Restless in Russia
As the country’s economy goes from bad to worse, the Kremlin prepares for a season of possible unrest
PREDICTING a coming Russian revolution has been a favorite hobby of Russia watchers for years now. But since President Vladimir Putin’s annexation of Crimea in March 2014, the doomsaying has intensified, as plunging oil prices and Western economic sanctions wreak havoc on the Russian economy. Yet even though the ruble has lost over half its value, inflation has risen from 5 percent to 16 percent and Russians’ purchasing power has dropped to 1990s levels, Putin’s approval ratings have so far remained close to a near-miraculous 80 percent thanks to a heady mix of military adventures and a barrage of patriotic propaganda.
There are signs, though, that the Kremlin is bracing for a possible end to this period of national togetherness and is preparing for a possible wave of unrest. “If 2014 was the year that Russia went rogue, 2015 was the year that the costs of that course became manifest,” wrote Brian Whitmore recently on U.s.-funded Radio Liberty’s influential The Power Vertical blog. “And next year should be when we learn whether Vladimir Putin’s regime will be able to bear those costs.”

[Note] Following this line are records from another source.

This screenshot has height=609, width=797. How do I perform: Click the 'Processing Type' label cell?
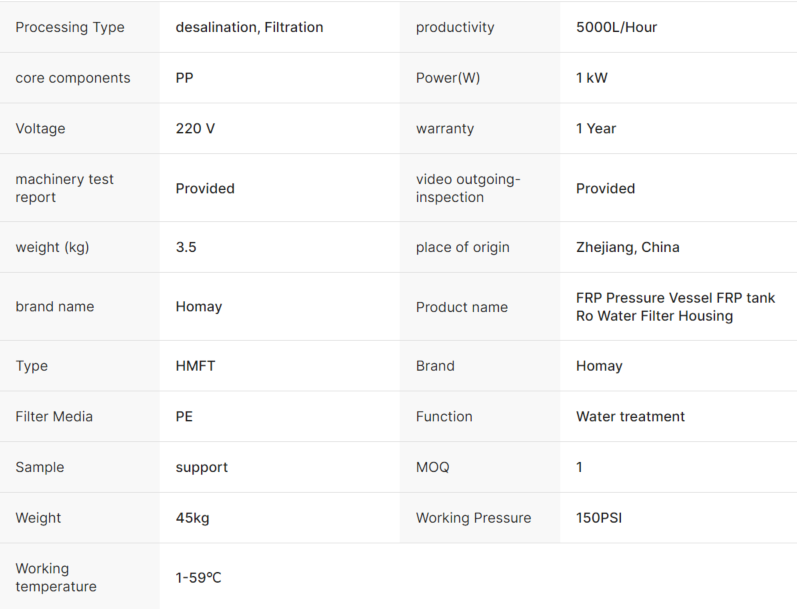point(70,27)
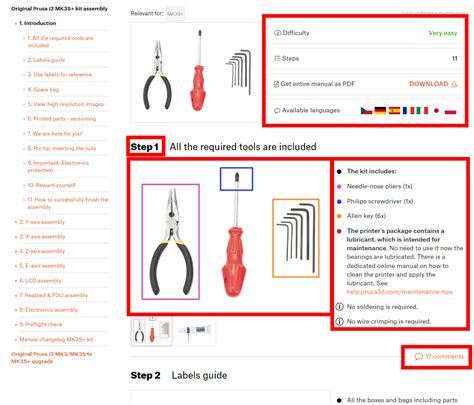Switch manual to the German flag language

click(x=380, y=111)
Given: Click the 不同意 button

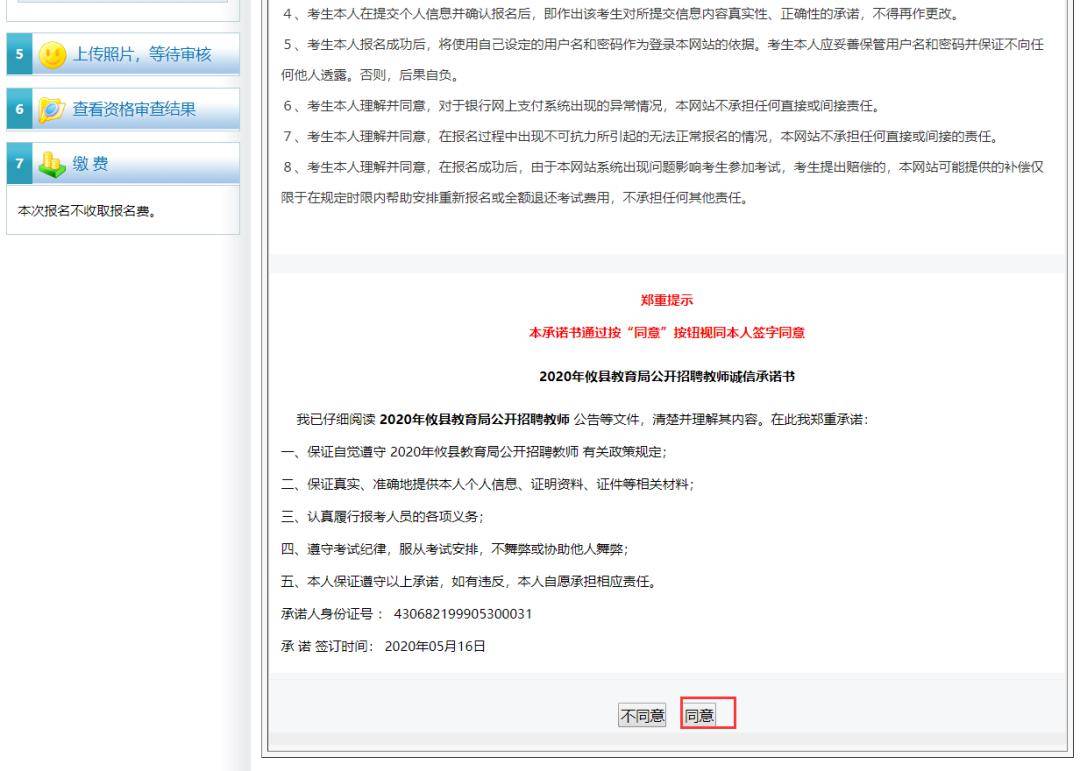Looking at the screenshot, I should pos(642,716).
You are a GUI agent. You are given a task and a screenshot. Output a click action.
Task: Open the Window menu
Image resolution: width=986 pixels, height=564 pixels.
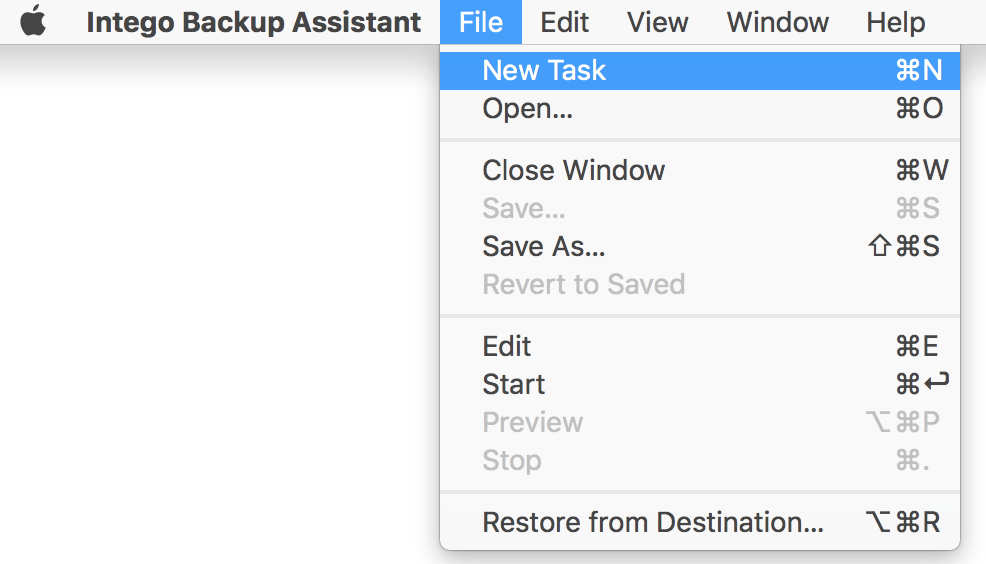778,22
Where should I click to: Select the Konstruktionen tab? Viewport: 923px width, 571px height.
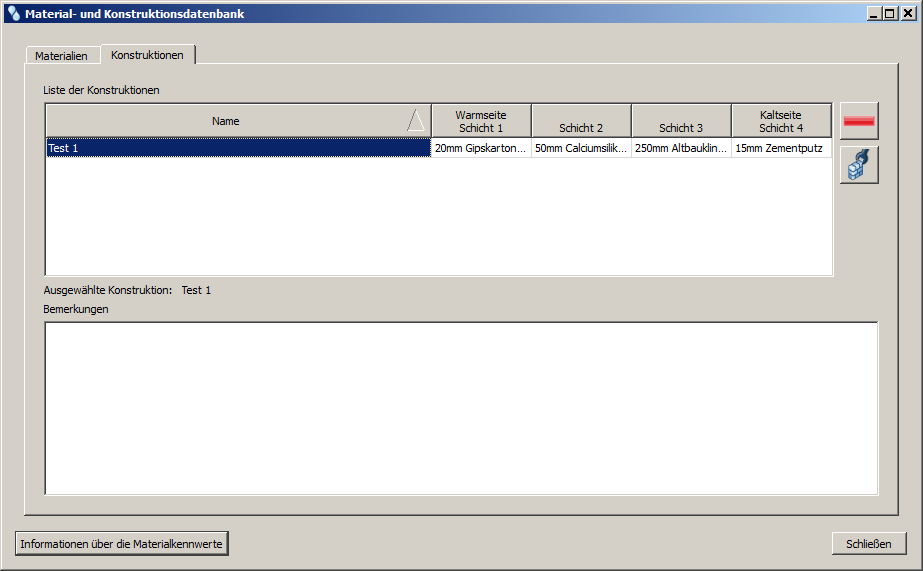click(x=147, y=55)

In December, the Russian Duma rushed through a bill that allows state security officers to shoot at women (except, bizarrely, if they “appear pregnant”), children and disabled people “in cases of a terror act or armed attack.” The law also hands the officers the right to enter private property to “maintain public security in emergency situations and during mass civil unrest.” The OMON riot police, deployed in the tens of thousands during mass protests against Putin’s return to the presidency in 2011, has seen its budget ring-fenced, while the rest of the police downsizes by 10 percent. At the same time, Russia’s Interior Ministry has quintupled its order of a brand-new version of the RGS-50M grenade launcher, which was designed during the dying days of the Soviet regime in 1989 to fire tear gas and rubber bullets. “They are cheap to produce and effective to use,” an enthusiastic spokesman for the Degtyarev factory told the Russian news agency TASS, which ran the story prominently.